» PROMPT
The entries below contain a line with "Task: Click Connect to a device" and a line with "Screen dimensions: 1440x864". Retype exactly everything from the first down to the second, both included, and nothing else.

» DATA SHOWN
----------------

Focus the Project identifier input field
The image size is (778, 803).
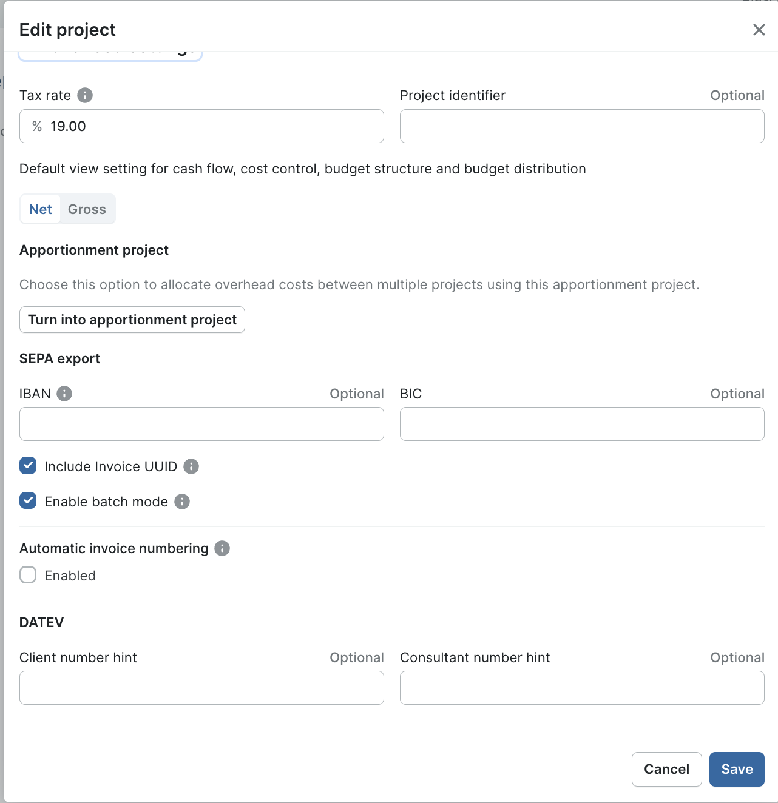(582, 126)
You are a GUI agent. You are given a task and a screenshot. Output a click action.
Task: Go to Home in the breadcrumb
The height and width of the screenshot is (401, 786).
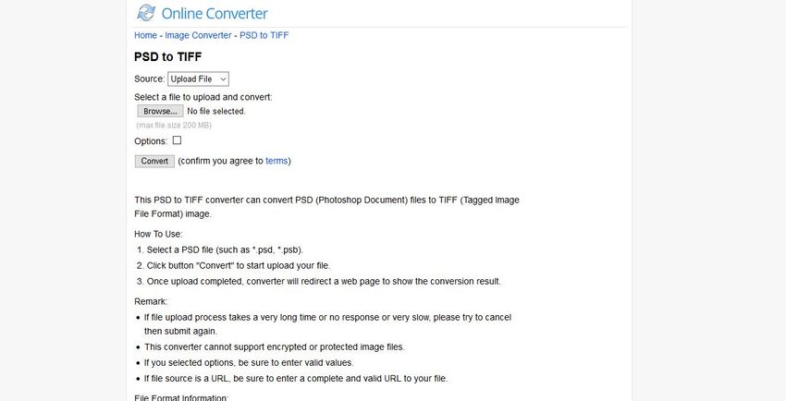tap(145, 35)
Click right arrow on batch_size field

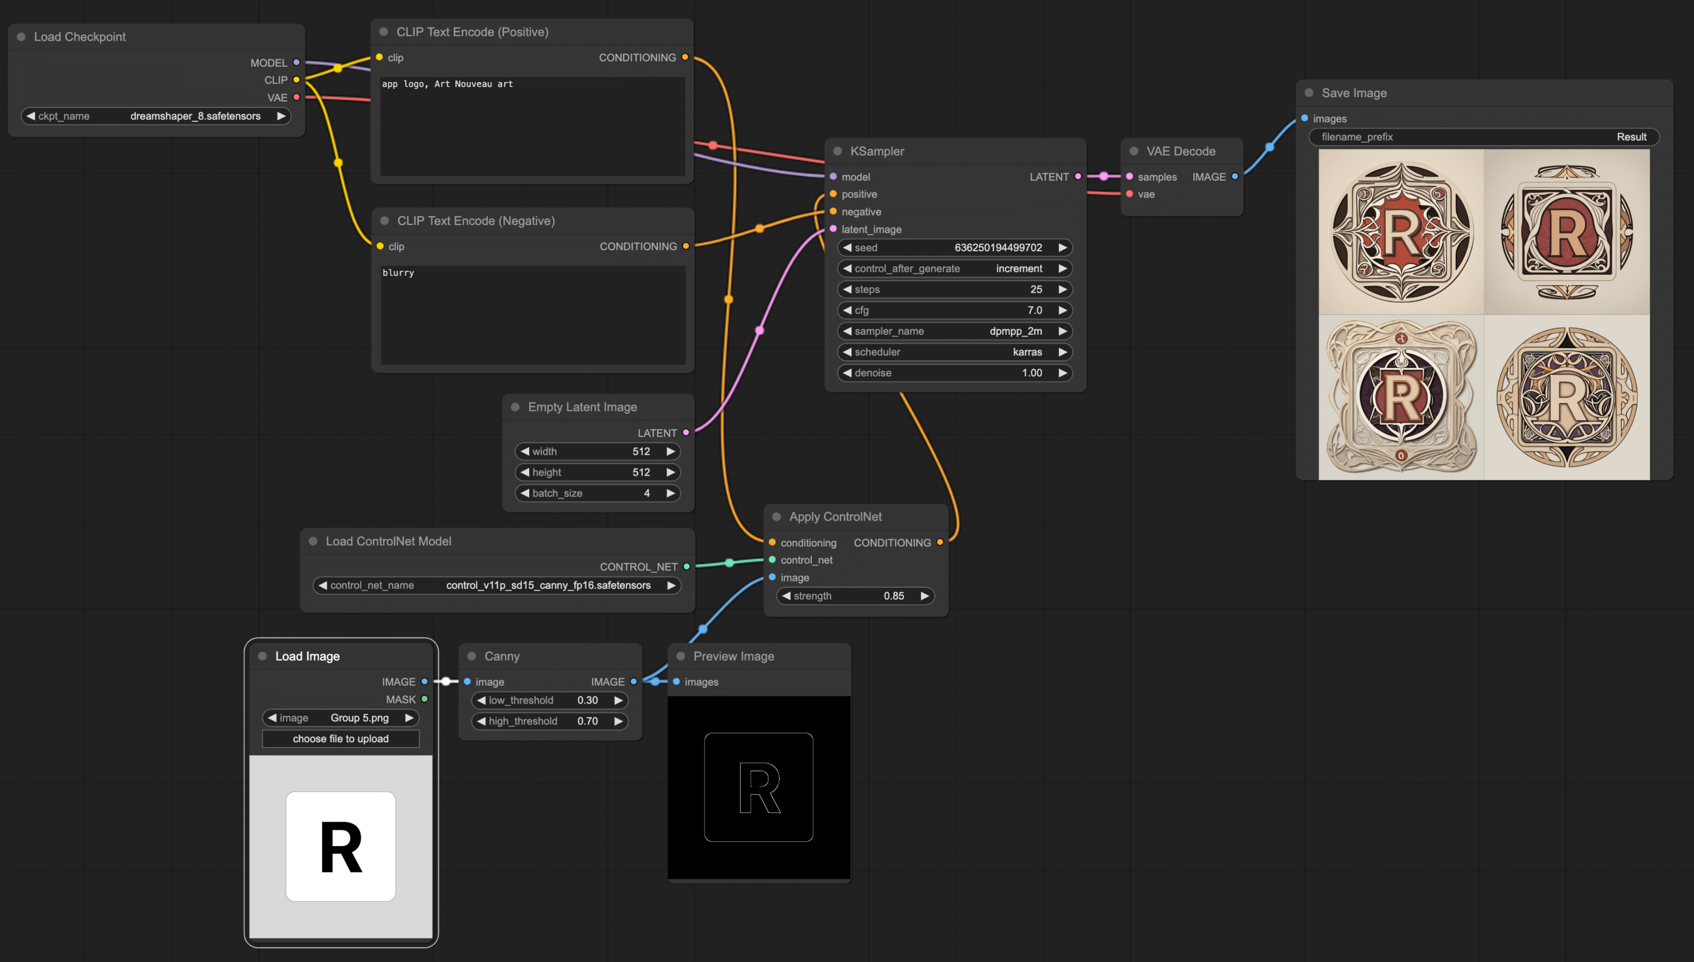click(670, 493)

----------------

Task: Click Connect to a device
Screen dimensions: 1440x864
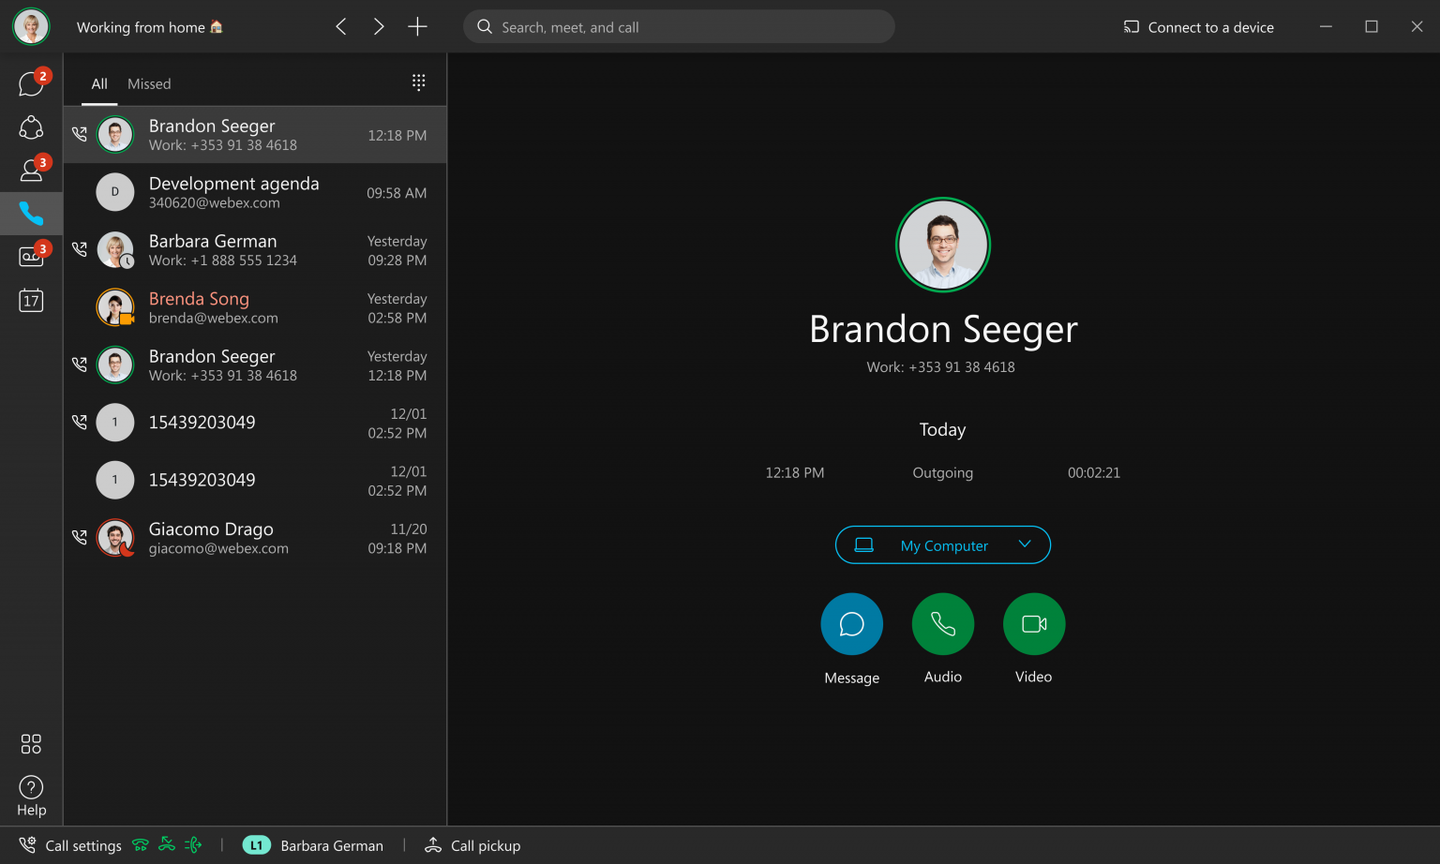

----------------

» ANSWER TO THIS EXERCISE
Task: Click Connect to a device
Screen dimensions: 1440x864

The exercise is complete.